Tasks to complete
1: For the Whisper fine-tuning thread, decide whether each statement agrees with it: (a) the inputs should be 30 seconds long; (b) fine-tuning Whisper for classification uses "attention_mask" the same way Hubert does; (c) the seq2seq architecture makes fine-tuning Whisper with a classification head different from other classification models. Answer yes or no for each, quoting the deciding words of the thread.
2: Reproduce the part of the Whisper fine-tuning thread starting with "As a templeate" and going on through "you for sharing.".

+++ Text segment +++

Im trying to fine tune a Whisper model with WhisperForAudioClassification head using Huggingface transformers.
As a templeate im using ASR fiunetuning pipeline, as shown here: https://huggingface.co/blog/fine-tune-whisper
What parts of the pipeline need to be changed?
Is the “prepare_dataset” function going to change other than that the tokenizer input will be class word instead of sentence?
Do you still need a collator function ?
Is the metric going to be accuracy ?
Do you still use Seq2seq trainer ?
I would like to get to a result like this with a custom dataset: sanchit-gandhi/whisper-tiny-ft-keyword-spotting
Finetuning Whisper with classification head goes the same as other classification models, no matter the seq2seq architecture.
Only difference from finetuning for example Hubert is not using “attention_mask” and don’t limit the feature extractors max_length - the inputs shall be 30s.
Thank you for sharing.
In some classification tasks (like let s say i want to see if an audio is “happy” or “sad”), some inner representations, like representations from the encoder of whisper, will likely be better at classifying than the model output.
Therefore it would be interesting to train only a subpart of the model, by adding a classification layer after the layer we’re interested in.
Have you tried doing that ? do you know if it is doable within the huggingface framework ?

+++ Entries provided +++

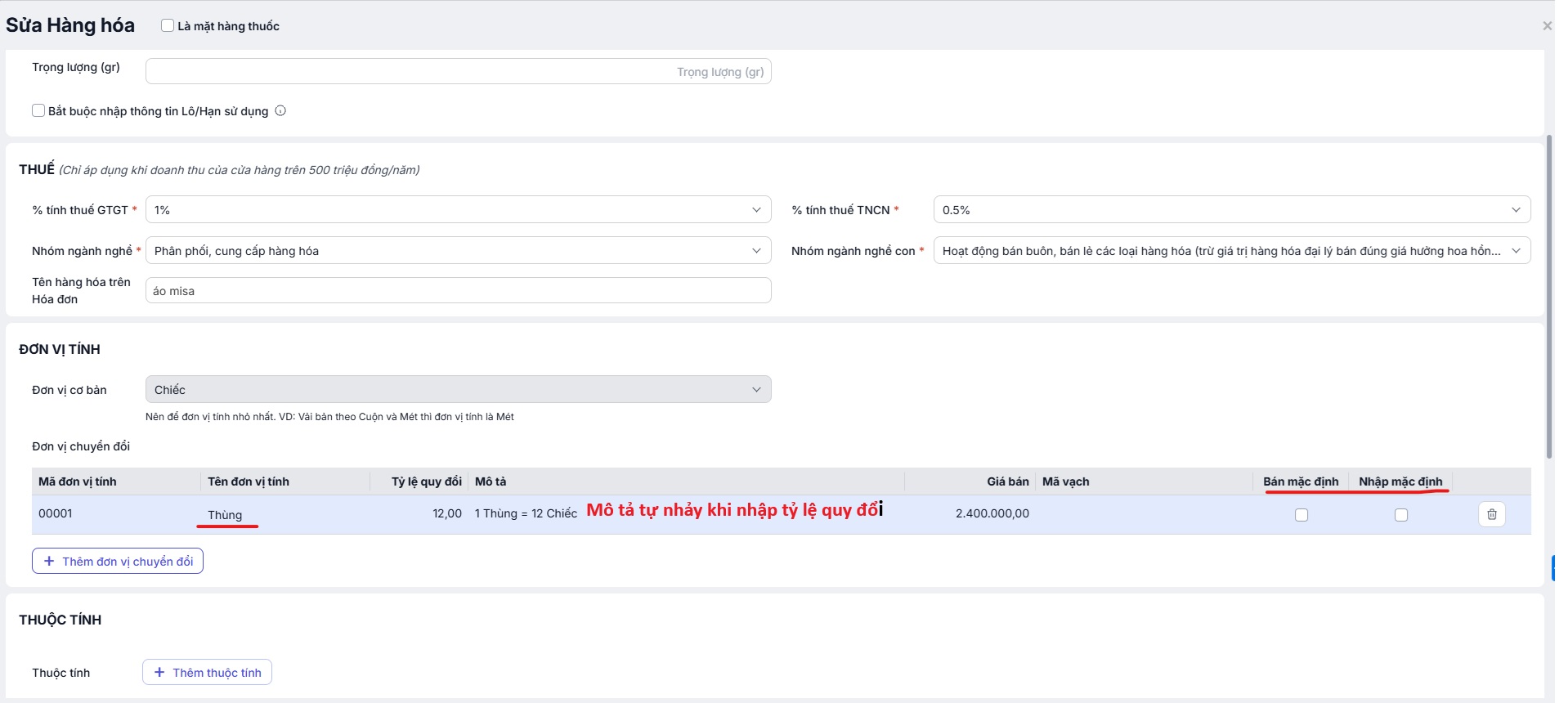
Task: Open the % tính thuế GTGT dropdown
Action: [x=458, y=210]
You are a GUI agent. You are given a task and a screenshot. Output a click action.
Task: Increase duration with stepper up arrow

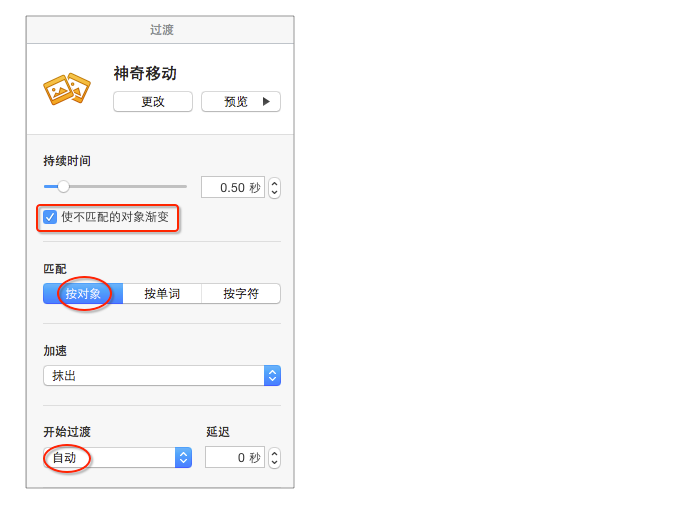(275, 182)
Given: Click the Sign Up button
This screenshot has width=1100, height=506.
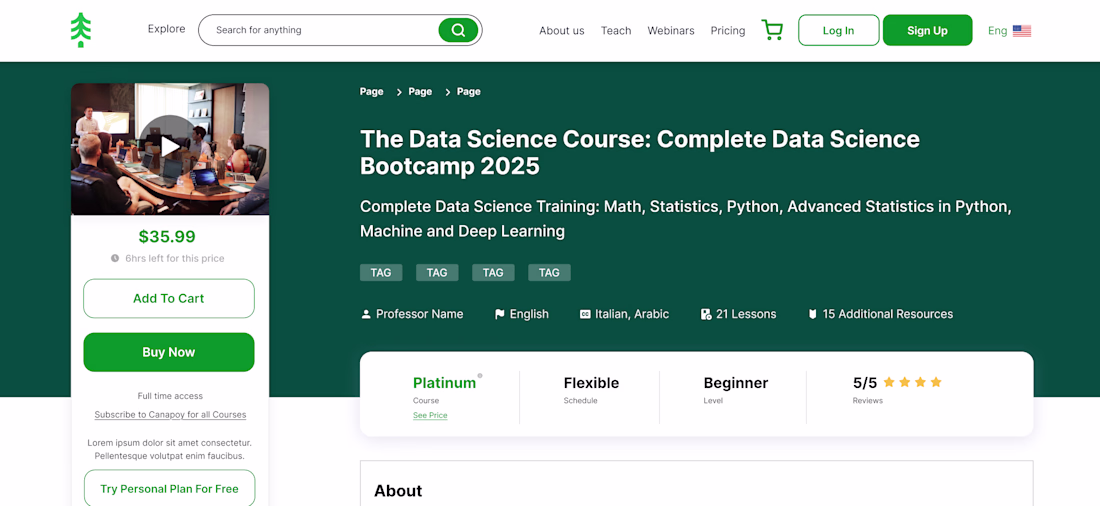Looking at the screenshot, I should [x=927, y=31].
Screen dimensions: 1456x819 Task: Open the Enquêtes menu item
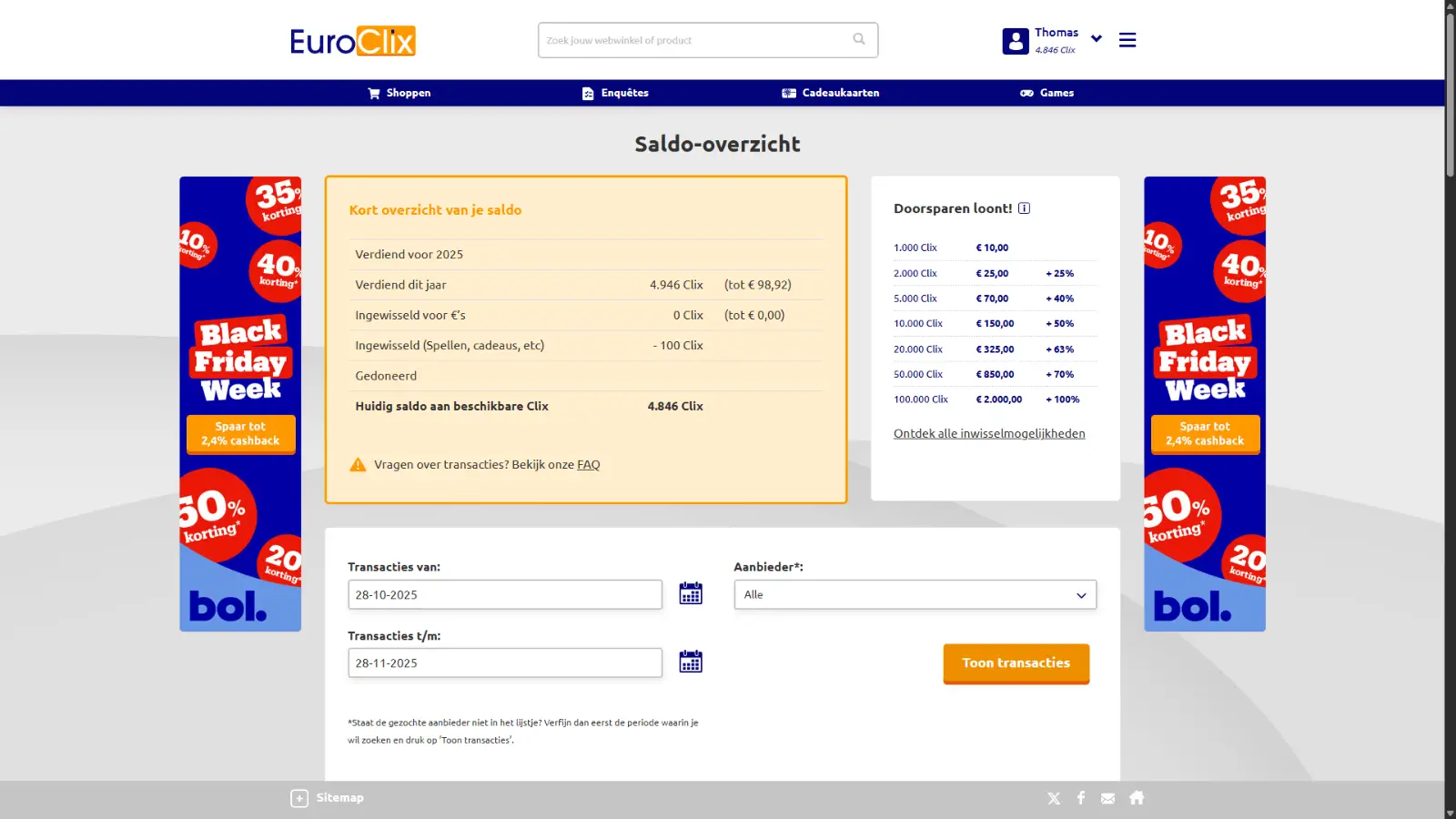624,92
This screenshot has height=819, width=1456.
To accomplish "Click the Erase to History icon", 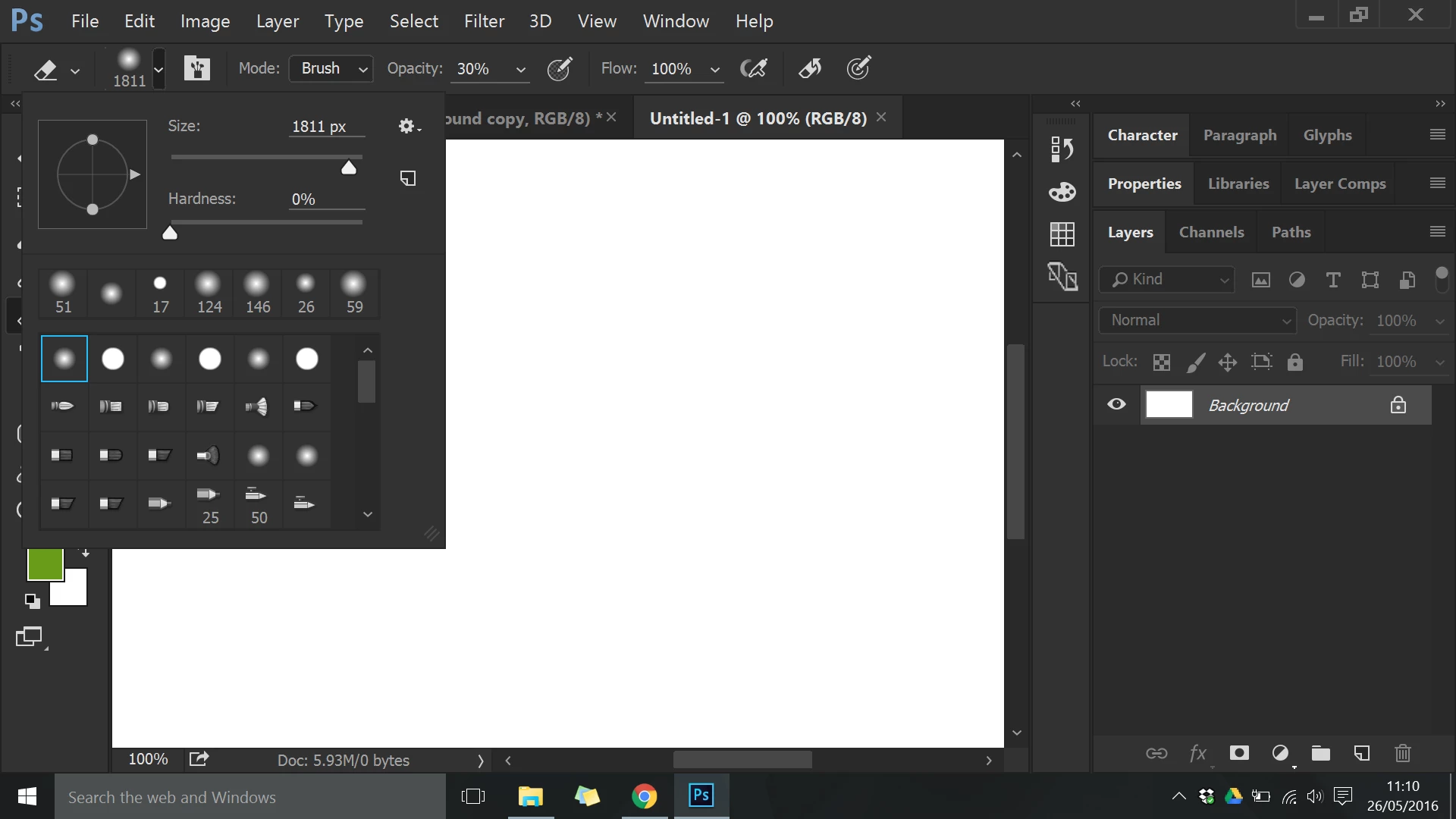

+++

Exercise solutions
1:
(a) Yes: "the inputs shall be 30s"
(b) No: "Only difference from finetuning for example Hubert is not using “attention_mask”"
(c) No: "Finetuning Whisper with classification head goes the same as other classification models, no matter the seq2seq architecture."

2:
As a templeate im using ASR fiunetuning pipeline, as shown here: https://huggingface.co/blog/fine-tune-whisper
What parts of the pipeline need to be changed?
Is the “prepare_dataset” function going to change other than that the tokenizer input will be class word instead of sentence?
Do you still need a collator function ?
Is the metric going to be accuracy ?
Do you still use Seq2seq trainer ?
I would like to get to a result like this with a custom dataset: sanchit-gandhi/whisper-tiny-ft-keyword-spotting
Finetuning Whisper with classification head goes the same as other classification models, no matter the seq2seq architecture.
Only difference from finetuning for example Hubert is not using “attention_mask” and don’t limit the feature extractors max_length - the inputs shall be 30s.
Thank you for sharing.